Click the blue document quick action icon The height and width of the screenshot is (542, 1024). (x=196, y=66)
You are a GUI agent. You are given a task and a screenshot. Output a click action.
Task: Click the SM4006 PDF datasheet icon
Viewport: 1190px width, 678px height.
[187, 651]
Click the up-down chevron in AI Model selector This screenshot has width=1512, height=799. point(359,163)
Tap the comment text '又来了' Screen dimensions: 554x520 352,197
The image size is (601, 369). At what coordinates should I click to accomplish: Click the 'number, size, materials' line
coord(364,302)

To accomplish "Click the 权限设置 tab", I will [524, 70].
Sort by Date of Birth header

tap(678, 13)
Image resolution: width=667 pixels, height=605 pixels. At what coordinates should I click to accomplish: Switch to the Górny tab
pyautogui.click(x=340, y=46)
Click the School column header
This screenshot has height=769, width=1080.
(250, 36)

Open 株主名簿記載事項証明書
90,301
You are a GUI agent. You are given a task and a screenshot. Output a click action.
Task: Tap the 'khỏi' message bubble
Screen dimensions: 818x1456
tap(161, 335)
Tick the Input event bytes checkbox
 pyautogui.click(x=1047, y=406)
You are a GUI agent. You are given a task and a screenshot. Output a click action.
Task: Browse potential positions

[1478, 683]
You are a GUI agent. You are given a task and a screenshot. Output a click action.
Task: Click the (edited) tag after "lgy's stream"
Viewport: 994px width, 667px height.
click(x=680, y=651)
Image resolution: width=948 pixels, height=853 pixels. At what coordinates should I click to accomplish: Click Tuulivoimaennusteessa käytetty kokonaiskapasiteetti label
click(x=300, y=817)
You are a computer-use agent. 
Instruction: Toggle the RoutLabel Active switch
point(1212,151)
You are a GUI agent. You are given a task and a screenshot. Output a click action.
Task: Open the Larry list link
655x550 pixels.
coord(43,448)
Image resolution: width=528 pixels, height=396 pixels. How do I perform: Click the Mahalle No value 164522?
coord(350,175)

### WHAT IS NEEDED
The full listing above should be reproduced exactly.

### YOUR RESPONSE
Click the blue document quick action icon The height and width of the screenshot is (542, 1024). (x=196, y=66)
You are a GUI agent. You are given a task and a screenshot. Output a click action.
Task: Click the SM4006 PDF datasheet icon
Viewport: 1190px width, 678px height.
[187, 651]
Click the up-down chevron in AI Model selector This screenshot has width=1512, height=799. point(359,163)
Tap the comment text '又来了' Screen dimensions: 554x520 352,197
The image size is (601, 369). At what coordinates should I click to accomplish: Click the 'number, size, materials' line
coord(364,302)

To accomplish "Click the 权限设置 tab", I will [524, 70].
Sort by Date of Birth header

tap(678, 13)
Image resolution: width=667 pixels, height=605 pixels. At what coordinates should I click to accomplish: Switch to the Górny tab
pyautogui.click(x=340, y=46)
Click the School column header
This screenshot has height=769, width=1080.
(250, 36)

Open 株主名簿記載事項証明書
90,301
You are a GUI agent. You are given a task and a screenshot. Output a click action.
Task: Tap the 'khỏi' message bubble
Screen dimensions: 818x1456
tap(161, 335)
Tick the Input event bytes checkbox
 pyautogui.click(x=1047, y=406)
You are a GUI agent. You are given a task and a screenshot. Output a click action.
Task: Browse potential positions

[1478, 683]
You are a GUI agent. You are given a task and a screenshot. Output a click action.
Task: Click the (edited) tag after "lgy's stream"
Viewport: 994px width, 667px height.
click(x=680, y=651)
Image resolution: width=948 pixels, height=853 pixels. At what coordinates should I click to accomplish: Click Tuulivoimaennusteessa käytetty kokonaiskapasiteetti label
click(x=300, y=817)
You are a computer-use agent. 
Instruction: Toggle the RoutLabel Active switch
point(1212,151)
You are a GUI agent. You are given a task and a screenshot. Output a click action.
Task: Open the Larry list link
655x550 pixels.
coord(43,448)
Image resolution: width=528 pixels, height=396 pixels. How do I perform: Click the Mahalle No value 164522?
coord(350,175)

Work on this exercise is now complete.